MATERIAL TO PROCESS
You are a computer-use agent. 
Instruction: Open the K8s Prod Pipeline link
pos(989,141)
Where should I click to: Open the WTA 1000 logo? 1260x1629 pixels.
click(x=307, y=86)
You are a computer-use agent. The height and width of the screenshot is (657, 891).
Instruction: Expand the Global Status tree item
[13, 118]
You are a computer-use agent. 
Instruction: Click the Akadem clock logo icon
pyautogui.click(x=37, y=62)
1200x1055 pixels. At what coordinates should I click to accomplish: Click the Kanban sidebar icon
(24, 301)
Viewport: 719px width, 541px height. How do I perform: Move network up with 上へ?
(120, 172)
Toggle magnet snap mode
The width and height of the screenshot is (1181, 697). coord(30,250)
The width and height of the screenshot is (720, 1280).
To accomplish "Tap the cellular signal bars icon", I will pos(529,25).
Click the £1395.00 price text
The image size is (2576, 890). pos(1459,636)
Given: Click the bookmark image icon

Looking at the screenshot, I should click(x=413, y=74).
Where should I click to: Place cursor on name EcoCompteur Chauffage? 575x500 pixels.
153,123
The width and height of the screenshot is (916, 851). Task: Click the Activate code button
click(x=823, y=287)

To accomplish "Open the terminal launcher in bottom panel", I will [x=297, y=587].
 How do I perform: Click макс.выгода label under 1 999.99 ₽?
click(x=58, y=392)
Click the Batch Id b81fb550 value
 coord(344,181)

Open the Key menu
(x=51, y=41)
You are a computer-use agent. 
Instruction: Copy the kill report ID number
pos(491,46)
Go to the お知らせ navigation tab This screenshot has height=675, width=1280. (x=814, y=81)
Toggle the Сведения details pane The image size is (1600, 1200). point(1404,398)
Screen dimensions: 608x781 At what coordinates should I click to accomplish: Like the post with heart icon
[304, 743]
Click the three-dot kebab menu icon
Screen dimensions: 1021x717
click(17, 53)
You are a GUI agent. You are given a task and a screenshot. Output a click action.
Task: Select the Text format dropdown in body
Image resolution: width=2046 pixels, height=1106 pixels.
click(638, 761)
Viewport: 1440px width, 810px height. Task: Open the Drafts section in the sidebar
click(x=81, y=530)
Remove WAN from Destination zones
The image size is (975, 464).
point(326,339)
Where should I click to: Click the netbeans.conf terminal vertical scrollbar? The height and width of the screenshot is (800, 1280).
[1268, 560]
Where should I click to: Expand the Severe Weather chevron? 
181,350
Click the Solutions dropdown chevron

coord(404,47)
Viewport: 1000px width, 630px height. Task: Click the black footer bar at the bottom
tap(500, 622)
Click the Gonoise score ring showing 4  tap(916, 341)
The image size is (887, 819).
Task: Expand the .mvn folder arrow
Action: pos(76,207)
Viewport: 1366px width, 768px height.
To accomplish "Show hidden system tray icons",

EXERCISE OBJECTIVE
Filter the entries above down to the lines that contain "will".

WRITTEN SOLUTION
To accomplish "Tap the cellular signal bars icon", I will pos(529,25).
To accomplish "Open the terminal launcher in bottom panel", I will [x=297, y=587].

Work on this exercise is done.